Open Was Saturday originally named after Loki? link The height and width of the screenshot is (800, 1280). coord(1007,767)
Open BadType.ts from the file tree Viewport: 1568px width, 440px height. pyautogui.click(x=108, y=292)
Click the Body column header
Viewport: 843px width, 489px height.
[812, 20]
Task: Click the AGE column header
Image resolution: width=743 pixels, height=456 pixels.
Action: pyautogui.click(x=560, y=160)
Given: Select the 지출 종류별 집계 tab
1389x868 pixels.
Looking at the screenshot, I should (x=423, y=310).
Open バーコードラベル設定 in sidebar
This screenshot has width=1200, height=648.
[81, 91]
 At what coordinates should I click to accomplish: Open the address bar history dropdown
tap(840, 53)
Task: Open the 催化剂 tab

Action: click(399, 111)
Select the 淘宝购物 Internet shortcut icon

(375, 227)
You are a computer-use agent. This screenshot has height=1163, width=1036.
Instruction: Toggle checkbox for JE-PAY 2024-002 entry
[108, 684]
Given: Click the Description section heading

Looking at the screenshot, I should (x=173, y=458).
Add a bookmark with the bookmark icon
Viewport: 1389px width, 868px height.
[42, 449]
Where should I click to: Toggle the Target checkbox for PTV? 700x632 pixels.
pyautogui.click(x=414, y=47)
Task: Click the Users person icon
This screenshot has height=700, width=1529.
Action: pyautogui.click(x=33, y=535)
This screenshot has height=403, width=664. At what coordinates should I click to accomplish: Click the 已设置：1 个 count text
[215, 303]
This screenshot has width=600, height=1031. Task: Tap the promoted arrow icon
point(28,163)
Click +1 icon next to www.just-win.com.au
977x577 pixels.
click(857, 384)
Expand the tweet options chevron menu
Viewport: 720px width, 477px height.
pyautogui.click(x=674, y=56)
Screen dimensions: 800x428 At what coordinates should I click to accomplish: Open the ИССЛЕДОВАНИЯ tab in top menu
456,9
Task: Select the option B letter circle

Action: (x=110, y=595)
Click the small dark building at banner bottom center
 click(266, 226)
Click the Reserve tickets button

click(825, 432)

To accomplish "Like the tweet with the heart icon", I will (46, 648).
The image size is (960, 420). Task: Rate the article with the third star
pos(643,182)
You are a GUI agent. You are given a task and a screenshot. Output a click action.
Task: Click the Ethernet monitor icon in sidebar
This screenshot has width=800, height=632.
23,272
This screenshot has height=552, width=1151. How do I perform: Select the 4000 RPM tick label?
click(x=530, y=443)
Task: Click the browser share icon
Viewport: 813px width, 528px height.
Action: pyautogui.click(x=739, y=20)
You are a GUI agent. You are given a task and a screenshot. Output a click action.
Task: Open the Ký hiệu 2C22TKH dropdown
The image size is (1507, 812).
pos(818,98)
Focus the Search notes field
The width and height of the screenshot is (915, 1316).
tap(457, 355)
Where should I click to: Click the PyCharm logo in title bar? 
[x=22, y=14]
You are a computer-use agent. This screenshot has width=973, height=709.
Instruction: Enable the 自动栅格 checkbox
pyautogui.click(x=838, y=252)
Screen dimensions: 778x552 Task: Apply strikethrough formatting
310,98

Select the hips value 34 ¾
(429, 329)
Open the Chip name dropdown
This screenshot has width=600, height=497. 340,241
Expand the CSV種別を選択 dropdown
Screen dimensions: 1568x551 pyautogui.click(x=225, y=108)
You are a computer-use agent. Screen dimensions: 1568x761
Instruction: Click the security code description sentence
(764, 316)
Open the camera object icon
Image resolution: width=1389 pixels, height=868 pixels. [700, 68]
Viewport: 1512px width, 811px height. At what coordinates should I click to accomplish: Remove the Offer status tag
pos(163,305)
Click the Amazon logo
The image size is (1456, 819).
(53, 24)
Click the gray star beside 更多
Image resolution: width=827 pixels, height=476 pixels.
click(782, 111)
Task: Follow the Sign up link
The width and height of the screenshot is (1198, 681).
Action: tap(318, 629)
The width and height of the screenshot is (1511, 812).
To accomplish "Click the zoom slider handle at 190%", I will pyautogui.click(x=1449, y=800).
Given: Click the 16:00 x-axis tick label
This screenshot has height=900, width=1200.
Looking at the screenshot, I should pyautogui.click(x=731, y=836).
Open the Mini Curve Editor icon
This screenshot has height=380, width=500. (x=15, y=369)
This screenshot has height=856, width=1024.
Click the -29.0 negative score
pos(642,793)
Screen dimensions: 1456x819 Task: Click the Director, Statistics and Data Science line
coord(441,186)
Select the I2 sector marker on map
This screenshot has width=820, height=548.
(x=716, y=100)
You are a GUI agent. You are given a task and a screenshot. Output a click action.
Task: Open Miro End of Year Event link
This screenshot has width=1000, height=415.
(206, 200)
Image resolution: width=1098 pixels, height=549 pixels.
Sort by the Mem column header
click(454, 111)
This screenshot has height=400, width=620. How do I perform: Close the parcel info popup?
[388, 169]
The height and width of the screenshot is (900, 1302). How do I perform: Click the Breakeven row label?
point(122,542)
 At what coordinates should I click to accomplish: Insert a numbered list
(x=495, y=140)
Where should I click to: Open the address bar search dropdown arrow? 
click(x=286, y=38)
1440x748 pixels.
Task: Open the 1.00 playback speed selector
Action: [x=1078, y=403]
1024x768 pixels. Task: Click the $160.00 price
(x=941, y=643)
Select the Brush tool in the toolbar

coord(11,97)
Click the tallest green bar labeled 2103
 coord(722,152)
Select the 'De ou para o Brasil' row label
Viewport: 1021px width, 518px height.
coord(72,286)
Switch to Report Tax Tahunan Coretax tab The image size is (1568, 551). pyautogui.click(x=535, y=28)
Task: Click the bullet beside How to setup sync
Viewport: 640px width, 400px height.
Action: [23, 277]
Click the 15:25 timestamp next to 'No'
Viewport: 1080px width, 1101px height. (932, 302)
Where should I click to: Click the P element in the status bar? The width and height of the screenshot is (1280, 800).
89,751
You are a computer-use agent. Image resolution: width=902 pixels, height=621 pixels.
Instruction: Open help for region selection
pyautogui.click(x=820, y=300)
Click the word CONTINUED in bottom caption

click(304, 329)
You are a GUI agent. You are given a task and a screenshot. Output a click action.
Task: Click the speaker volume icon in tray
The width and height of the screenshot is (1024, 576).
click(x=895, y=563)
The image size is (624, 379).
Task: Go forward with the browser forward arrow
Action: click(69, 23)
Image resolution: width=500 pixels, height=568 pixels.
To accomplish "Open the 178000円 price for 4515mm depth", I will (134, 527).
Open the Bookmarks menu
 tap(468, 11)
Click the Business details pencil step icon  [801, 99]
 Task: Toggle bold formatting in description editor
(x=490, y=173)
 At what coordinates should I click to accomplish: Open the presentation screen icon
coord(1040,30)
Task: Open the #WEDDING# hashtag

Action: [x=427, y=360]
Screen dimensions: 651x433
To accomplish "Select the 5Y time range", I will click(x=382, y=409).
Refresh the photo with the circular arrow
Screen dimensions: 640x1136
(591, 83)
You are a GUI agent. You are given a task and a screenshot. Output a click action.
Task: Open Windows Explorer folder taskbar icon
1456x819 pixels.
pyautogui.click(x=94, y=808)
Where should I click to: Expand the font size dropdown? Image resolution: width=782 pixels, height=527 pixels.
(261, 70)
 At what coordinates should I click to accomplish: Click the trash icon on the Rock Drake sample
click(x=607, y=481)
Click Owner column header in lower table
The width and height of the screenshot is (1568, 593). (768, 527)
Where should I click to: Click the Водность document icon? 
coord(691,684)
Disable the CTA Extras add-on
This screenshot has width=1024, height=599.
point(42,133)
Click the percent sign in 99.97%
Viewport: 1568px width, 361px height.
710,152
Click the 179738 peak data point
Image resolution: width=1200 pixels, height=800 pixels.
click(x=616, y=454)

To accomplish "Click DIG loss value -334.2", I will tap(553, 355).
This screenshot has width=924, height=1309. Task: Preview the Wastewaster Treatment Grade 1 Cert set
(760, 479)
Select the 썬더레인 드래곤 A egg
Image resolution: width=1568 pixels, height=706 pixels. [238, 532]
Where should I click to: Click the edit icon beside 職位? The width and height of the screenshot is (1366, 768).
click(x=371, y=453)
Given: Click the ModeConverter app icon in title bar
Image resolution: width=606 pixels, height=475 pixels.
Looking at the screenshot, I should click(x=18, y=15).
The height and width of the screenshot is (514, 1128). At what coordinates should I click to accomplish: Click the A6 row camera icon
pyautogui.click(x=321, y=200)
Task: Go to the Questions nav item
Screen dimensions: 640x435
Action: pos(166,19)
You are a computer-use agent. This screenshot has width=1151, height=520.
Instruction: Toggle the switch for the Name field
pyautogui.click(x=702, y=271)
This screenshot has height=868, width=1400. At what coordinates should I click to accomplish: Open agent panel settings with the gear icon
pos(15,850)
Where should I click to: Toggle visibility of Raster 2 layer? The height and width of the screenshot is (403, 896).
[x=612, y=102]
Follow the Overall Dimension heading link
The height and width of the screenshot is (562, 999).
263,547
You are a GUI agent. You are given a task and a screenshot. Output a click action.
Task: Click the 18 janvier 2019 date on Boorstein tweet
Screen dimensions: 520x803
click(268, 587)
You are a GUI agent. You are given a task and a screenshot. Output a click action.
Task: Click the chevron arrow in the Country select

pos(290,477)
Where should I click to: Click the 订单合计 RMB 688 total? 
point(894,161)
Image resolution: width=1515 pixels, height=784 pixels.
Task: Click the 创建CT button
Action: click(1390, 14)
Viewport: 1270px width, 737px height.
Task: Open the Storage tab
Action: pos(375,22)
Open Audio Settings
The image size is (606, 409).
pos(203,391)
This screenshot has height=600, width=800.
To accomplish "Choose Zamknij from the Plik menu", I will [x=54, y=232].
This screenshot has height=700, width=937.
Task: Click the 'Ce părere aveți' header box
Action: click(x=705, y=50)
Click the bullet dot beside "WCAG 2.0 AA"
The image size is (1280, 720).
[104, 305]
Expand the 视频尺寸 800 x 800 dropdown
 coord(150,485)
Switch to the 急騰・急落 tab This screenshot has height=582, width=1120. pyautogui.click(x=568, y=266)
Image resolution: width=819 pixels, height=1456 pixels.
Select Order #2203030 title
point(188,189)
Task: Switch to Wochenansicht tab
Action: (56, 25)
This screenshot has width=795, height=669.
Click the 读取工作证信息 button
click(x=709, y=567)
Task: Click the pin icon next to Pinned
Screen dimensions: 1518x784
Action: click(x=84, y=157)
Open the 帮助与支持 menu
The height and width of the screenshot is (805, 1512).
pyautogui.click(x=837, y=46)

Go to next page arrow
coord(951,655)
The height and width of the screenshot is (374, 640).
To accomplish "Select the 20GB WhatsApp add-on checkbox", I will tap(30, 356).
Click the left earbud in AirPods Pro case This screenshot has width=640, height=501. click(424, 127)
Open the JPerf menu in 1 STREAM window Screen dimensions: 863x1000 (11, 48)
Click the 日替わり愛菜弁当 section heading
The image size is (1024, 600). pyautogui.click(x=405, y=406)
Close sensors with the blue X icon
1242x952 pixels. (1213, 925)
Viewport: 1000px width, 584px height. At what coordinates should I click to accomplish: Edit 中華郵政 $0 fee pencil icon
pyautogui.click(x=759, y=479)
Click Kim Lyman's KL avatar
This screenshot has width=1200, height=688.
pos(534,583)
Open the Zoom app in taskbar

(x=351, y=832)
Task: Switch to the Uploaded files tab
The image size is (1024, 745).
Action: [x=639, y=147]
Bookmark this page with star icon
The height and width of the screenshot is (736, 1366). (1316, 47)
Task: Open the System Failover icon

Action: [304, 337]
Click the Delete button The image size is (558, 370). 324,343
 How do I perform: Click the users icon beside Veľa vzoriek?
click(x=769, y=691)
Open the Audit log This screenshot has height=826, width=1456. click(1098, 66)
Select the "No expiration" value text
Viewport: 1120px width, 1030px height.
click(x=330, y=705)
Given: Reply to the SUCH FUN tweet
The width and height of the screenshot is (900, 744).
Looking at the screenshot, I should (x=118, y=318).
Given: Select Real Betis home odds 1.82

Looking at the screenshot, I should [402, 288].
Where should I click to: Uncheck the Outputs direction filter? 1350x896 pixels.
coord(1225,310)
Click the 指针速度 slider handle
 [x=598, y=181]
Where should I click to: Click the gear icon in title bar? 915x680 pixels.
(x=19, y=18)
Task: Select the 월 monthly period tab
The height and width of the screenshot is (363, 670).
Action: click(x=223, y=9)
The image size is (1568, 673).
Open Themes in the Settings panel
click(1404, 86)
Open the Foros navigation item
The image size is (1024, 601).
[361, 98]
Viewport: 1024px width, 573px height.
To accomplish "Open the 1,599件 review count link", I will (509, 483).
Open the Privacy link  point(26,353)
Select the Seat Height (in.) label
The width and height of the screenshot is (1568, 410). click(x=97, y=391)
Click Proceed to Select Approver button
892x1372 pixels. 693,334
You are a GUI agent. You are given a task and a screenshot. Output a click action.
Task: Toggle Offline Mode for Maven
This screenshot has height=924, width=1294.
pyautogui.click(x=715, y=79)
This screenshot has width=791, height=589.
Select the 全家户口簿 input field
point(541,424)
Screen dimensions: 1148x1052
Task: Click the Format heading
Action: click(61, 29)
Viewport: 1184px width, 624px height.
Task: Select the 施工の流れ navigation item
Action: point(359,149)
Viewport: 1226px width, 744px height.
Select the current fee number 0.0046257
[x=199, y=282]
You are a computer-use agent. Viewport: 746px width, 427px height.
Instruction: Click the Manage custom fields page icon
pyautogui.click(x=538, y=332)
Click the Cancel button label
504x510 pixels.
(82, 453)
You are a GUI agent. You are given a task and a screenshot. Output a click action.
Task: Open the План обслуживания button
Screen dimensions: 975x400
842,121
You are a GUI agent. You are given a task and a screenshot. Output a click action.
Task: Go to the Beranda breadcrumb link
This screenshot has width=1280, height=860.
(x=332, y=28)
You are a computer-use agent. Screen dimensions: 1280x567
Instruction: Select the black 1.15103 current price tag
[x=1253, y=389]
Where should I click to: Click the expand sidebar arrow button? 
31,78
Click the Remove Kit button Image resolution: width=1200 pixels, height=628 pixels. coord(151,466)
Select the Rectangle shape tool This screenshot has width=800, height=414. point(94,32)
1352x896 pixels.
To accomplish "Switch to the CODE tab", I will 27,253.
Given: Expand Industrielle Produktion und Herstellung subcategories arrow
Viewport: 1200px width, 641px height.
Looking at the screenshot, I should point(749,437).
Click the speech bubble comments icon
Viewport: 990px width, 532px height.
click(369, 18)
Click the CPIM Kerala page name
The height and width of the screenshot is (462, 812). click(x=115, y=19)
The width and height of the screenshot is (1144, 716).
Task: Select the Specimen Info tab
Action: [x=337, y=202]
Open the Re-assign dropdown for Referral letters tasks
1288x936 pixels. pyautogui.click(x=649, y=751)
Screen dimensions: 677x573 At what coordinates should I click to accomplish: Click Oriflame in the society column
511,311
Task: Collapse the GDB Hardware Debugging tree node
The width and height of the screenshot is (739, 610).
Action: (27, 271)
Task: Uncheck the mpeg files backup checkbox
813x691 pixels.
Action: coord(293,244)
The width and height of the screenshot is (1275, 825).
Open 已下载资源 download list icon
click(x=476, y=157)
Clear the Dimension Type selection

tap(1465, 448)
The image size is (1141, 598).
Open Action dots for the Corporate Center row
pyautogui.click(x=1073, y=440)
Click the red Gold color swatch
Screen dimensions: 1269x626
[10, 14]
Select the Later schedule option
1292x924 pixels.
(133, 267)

◆ WHAT TO WORK ON ◆
Return only the number of lines above that include the word "tree".

◆ ANSWER BOX ◆
2